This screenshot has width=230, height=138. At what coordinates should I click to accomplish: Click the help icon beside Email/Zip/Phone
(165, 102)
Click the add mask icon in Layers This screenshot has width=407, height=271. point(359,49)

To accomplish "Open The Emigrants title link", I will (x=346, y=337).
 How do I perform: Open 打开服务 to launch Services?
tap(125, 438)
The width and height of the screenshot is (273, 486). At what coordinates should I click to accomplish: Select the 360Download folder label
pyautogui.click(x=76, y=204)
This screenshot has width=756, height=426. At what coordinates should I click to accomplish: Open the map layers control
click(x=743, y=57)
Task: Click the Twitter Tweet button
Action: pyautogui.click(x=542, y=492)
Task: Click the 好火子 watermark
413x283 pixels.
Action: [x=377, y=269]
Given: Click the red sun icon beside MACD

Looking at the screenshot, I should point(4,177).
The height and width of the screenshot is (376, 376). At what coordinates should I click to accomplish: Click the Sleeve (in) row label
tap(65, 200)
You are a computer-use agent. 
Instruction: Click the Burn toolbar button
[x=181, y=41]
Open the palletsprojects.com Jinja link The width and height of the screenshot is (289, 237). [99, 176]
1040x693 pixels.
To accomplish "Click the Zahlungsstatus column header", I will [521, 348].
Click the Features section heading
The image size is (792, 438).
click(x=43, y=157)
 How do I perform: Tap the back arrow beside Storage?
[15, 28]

Task item: Retype the records in full, keeping every word as it is.

Output of the exercise:
This screenshot has width=230, height=138. At what coordinates should I click to accomplish: Click the help icon beside Email/Zip/Phone
(165, 102)
Click the add mask icon in Layers This screenshot has width=407, height=271. point(359,49)

To accomplish "Open The Emigrants title link", I will (x=346, y=337).
 How do I perform: Open 打开服务 to launch Services?
tap(125, 438)
The width and height of the screenshot is (273, 486). At what coordinates should I click to accomplish: Select the 360Download folder label
pyautogui.click(x=76, y=204)
This screenshot has width=756, height=426. At what coordinates should I click to accomplish: Open the map layers control
click(x=743, y=57)
Task: Click the Twitter Tweet button
Action: pyautogui.click(x=542, y=492)
Task: Click the 好火子 watermark
413x283 pixels.
Action: [x=377, y=269]
Given: Click the red sun icon beside MACD

Looking at the screenshot, I should point(4,177).
The height and width of the screenshot is (376, 376). At what coordinates should I click to accomplish: Click the Sleeve (in) row label
tap(65, 200)
You are a computer-use agent. 
Instruction: Click the Burn toolbar button
[x=181, y=41]
Open the palletsprojects.com Jinja link The width and height of the screenshot is (289, 237). [99, 176]
1040x693 pixels.
To accomplish "Click the Zahlungsstatus column header", I will [521, 348].
Click the Features section heading
The image size is (792, 438).
click(x=43, y=157)
 How do I perform: Tap the back arrow beside Storage?
[15, 28]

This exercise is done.